'It had been the policy of Britain to send convicted criminals to America, so Franklin suggested that they thank the British by sending rattlesnakes to England.‘’
The words from Gadsden's flag are some of the most patriotic words to this country as the founding of the United States of America, as the flag of the United States, now it seems it is offending some people across the country.
Why is that, because the 'Tea Party' showing that they are fed up and feel violated? Or is it due to the treatment/mis-treatment by Elected officials in the US Government, who just won't or don't listen? I know, maybe because of the way US citizens are made to feel second class and like criminals in their own country?
'The use of the timber rattlesnake as a symbol of the American colonies can be traced back to the publications of Benjamin Franklin. In 1751, he made the first reference to the rattlesnake in a satirical commentary published in his Pennsylvania Gazette. It had been the policy of Britain to send convicted criminals to America, so Franklin suggested that they thank the British by sending rattlesnakes to England.'
Let's hope the ACLU is willing to represent all that decide to fly this flag and are saying 'No More' and 'We're not going to take it anymore'
An Arizona man is in trouble with his homeowners' association over flying the Gadsden flag, which features a coiled rattlesnake and the words "Don't Tread on Me." The flag has been adopted by members of the tea party movement for its association with the American Revolution,
Arizona has a state statute that allows Arizonans to fly "the Stars and Stripes, the state flag, flags representing Indian nations as well as the official flags of the Army, Navy, Air Force, Marines and Coast Guard," the Times reports.'Andy' McDonel's homeowners' association is strictly interpreting that law to ban the flying of any other flags, including the Gadsden. The American Civil Liberties Union is defending McDonel, saying the homeowners' group is taking too strict a view of the statute and restricting McDonel's right to free speech.McDonel isn't the only person to run into a dispute over the historic flag.

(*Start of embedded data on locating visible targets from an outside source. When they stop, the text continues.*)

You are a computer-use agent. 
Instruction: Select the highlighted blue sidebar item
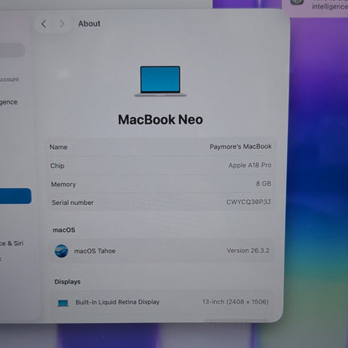click(x=15, y=196)
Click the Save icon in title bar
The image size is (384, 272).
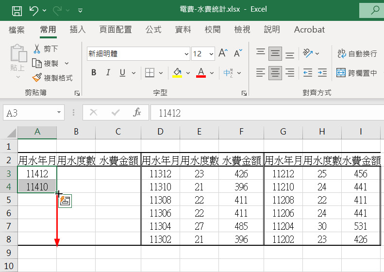point(17,10)
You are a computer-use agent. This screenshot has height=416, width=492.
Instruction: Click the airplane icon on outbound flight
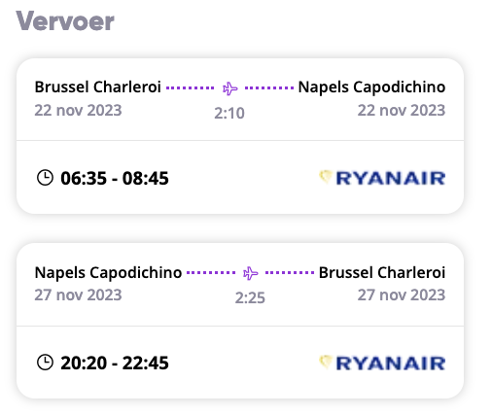tap(230, 88)
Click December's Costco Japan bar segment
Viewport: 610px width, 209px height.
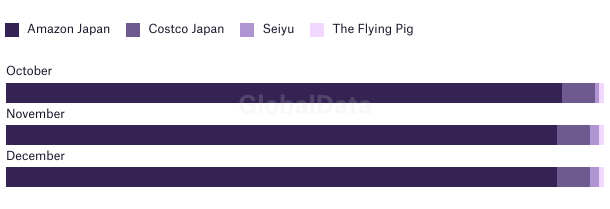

Eric Smith of Thornton, Colo., said he and his neighbor were sent a letter by their homeowners' association that said "Tea Party flags are not permitted. Please Remove." They were threatened with a $100-a-month fine for flying the Gadsden flag. Colorado has a statue similar to Arizona's that specifies which flags are allowed to be flown. The homeowners' association eventually reversed its demand, saying his flag fell into the category of "political signs" instead of flags and was thus allowed.
In March, House Republicans created a stir amid the hard-fought vote on health care reform by grabbing a Gadsden flag from the anti-reform crowd assembled outside the Capitol and brandishing it from within the building.